DevSecOps automation is at its most effective when humans lend a hand, according to cloud and enterprise security architect and research scientist Professor Gamini Bulumulle.
Speaking at the bustling (ISC)² Security Congress in Orlando, Florida, on Tuesday, Bulumulle said that while automation can tackle tedious tasks and deliver fast results, the errors it can still produce make it not completely reliable.
Automated security scans designed to detect vulnerabilities and misconfigurations can miss weaknesses. They can also deliver incorrect results and leave no clues as to how or why they have done so.

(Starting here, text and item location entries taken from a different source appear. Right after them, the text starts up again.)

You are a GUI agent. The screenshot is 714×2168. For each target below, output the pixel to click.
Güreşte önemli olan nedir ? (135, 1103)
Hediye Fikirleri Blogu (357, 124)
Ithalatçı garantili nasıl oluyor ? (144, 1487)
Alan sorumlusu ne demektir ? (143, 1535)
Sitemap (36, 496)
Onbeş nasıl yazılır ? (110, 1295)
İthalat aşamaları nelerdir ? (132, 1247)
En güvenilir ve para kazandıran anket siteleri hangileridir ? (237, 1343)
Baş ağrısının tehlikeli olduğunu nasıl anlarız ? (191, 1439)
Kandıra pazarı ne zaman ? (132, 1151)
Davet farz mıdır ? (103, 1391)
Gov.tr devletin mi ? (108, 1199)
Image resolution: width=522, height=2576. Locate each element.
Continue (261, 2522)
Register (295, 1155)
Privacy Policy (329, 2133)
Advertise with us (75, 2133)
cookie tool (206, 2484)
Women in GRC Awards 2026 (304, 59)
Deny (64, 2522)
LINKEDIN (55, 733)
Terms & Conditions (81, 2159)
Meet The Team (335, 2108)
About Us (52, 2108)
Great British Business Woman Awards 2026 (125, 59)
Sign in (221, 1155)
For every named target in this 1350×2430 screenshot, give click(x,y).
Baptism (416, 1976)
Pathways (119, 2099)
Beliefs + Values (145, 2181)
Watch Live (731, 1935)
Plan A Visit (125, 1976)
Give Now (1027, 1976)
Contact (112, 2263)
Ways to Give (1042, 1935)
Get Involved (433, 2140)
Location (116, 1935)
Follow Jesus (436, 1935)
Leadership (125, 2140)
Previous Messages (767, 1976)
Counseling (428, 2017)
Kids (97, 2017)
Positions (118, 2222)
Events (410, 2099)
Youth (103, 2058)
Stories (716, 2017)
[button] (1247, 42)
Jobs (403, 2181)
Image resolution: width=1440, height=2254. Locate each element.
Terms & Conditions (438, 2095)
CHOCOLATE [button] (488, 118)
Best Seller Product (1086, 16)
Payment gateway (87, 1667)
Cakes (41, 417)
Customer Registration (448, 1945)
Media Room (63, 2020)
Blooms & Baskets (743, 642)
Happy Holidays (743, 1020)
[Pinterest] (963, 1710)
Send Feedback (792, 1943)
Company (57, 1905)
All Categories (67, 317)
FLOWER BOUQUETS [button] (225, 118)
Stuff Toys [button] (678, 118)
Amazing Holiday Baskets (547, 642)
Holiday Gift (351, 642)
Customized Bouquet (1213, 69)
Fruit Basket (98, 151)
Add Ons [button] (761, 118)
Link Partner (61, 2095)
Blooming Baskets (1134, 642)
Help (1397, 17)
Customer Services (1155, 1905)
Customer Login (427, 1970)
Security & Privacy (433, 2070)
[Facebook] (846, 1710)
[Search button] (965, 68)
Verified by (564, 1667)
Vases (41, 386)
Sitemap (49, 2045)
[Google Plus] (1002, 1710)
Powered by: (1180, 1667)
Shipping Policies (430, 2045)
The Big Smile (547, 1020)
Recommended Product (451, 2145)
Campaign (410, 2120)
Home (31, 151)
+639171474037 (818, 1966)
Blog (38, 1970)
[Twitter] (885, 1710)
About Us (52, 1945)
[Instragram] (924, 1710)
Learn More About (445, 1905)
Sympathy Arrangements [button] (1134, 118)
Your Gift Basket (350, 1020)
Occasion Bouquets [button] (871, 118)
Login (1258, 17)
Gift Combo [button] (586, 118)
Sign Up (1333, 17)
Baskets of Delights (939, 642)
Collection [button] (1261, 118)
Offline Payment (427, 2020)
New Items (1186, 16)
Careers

"Automation is great because it's fast, but do we have the right tools? Some of the tools I have seen give false negatives and false positives," said Bulumulle.
"With automated scanning there is no tool to go back and find out why you are getting false positives. When that happens, we have to have manual intervention to go back and figure it all out."
Bulumulle added that automated security controls aren't always fully automated, but rather can be semi-automated or require manual intervention.
Giving an example of an automated process that still requires manual intervention, Bulumulle said: "Say you want to install IPS behind your firewall to capture your data; once you install it you might have to reboot your file."
For Bulumulle, any security solutions that offer a quick fix at a low price are as real as horse feathers.
"Security is expensive, and it's time-consuming," said the professor.
According to Bulumulle, keeping an eye on the security incidents and events that are happening is hugely important to ensure security, but it's only worth doing if the data being gathered is put to good use.
"Constant monitoring is really important. The event logins data is the most underused resource in your organization. Someone has to go back and investigate."
Bulumulle said that DevSecOps LifeCycle automation is necessary for rapid software development but there is no silver bullet. He advocated some automation with the addition of two layers of manual verification.
"Peer review is really important. I'm a lazy proofreader so I always get someone to read my work."